AWS S3 Loader Using AWS Lambda
The S3 loader leverages AWS Lambda functions and Amazon Simple Queue Service (SQS) to divide the CUR loading process into smaller chunks, which it can complete more efficiently. The loading process includes:
- Unzip files. The S3 loader invokes an AWS Lambda function to unzip the CUR files and write the unzipped contents to the S3 reporting bucket.
- Poll queue. The SQS queue monitors the unzipping process. When it reaches either of the following criteria, the process moves to the next step:
- Process report files and generate S3 manifest. The S3 loader invokes two AWS Lambda functions: one for data in the main CUR table and one for data in the tags table. These AWS Lambda functions spawn a series of other AWS Lambda functions (50+ in total). The functions process the data in small, manageable chunks that can be processed simultaneously. Then, the S3 manifests save the results to the S3 bucket.
- Load data S3. The final step uses a database trigger to populate the data from S3 to two tables in thedatabase.
This guide walks through how to configure Kion and AWS to use this loading process.
The use of AWS Lambda functions and SQS queue can incur charges in your AWS account, but these costs should be negligible. The entire process will only run when a new CUR is available, which is usually every 12 hours.
Configuration
Perform the following manual configuration in AWS to start using the S3 loader:
In the AWS Account Where Kion is Installed
- Run the s3loader_rds_cft.json AWS CloudFormation template, which is available here.
- What it does:
- Creates an IAM role giving read/write access to the CUR S3 bucket.
- Creates an RDS cluster parameters group that allows the following to load data and set the new role: LOAD DATA S3 MANIFEST, aurora_load_from_s3_role, and aws_default_s3_role.
- Inputs include:
- ARN of S3 bucket where the payer account stores CURs.
- Parameter group family.

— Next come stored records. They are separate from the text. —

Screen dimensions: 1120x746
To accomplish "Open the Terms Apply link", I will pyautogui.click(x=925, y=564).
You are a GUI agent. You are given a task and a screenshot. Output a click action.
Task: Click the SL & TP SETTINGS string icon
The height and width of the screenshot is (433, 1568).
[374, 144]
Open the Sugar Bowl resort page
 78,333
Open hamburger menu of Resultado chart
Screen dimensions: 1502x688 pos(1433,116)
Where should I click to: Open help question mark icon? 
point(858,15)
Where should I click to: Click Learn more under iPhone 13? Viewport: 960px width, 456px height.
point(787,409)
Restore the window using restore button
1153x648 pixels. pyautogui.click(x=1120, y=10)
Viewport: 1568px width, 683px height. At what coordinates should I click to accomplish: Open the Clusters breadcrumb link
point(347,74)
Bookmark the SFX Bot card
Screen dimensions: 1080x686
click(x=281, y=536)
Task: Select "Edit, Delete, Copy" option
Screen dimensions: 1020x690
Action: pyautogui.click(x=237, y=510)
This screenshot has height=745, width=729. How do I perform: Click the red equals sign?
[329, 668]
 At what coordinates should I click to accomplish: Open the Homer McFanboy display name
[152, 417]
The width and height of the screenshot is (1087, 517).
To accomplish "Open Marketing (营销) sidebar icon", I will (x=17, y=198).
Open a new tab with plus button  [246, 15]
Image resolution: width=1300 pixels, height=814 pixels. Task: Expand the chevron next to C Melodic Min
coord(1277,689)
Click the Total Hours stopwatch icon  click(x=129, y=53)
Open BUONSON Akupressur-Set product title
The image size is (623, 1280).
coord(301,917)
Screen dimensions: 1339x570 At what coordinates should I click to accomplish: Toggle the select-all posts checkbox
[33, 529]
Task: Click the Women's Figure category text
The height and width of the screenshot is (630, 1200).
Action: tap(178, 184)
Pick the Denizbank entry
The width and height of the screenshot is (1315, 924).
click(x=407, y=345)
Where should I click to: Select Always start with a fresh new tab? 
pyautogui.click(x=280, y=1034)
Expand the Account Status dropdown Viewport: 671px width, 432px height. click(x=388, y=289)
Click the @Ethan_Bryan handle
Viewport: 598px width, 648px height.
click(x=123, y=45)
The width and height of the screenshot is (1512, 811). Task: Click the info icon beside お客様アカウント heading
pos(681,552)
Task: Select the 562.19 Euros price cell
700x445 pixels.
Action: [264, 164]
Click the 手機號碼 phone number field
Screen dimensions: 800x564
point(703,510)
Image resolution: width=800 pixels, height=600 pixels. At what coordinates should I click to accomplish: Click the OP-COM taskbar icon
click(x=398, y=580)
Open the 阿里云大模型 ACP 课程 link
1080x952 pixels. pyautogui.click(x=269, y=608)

This needs to match the DB engine version. See the AWS docs for more information.
- What it does:
- Attach the new IAM role to the RDS cluster.
- Attach the new cluster parameters group to the RDS cluster.
- Restart the cluster.
In the Payer Account
- Run the s3loader_payer_cft.json AWS CloudFormation template, which is available here.
- What it does:
- Creates the SQS queue.
- Creates an IAM role for the AWS Lambda functions.
- Creates three AWS Lambda functions, which:
- Unzip report files.
- Generate CUR data for the database.
- Generate CUR tag data for the database.
- Creates a policy for the cloudtamer-service-role, which:
- Allows read/delete access on the SQS queue.
- Allows invoke on AWS Lambda.
- Allows read/delete access on the S3 report bucket.
- Inputs include:
- ARN of S3 bucket where the payer account stores CURs.
- IAM role name for the cloudtamer-service-role.
- What it does:
- Modify the policy on the S3 report bucket by adding the following code. This allows RDS to pull directly from S3. Replace the values between and including
<>
s with the appropriate ARN.{ "Effect": "Allow", "Principal": { "AWS": <ARN of IAM role created on Kion acccount. Multiple ARNs can be added if you are using mulitple accounts with the same payer.> }, "Action": [ "s3:GetObject", "s3:GetObjectVersion" ], "Resource": <ARN of bucket>/*" }
In the Kion Database
Run the following query in the Kion database to activate the new S3 loader, then restart the database.
UPDATE cloudtamer_config SET ct_value = 'v2' WHERE ct_key = 's3_loader_version';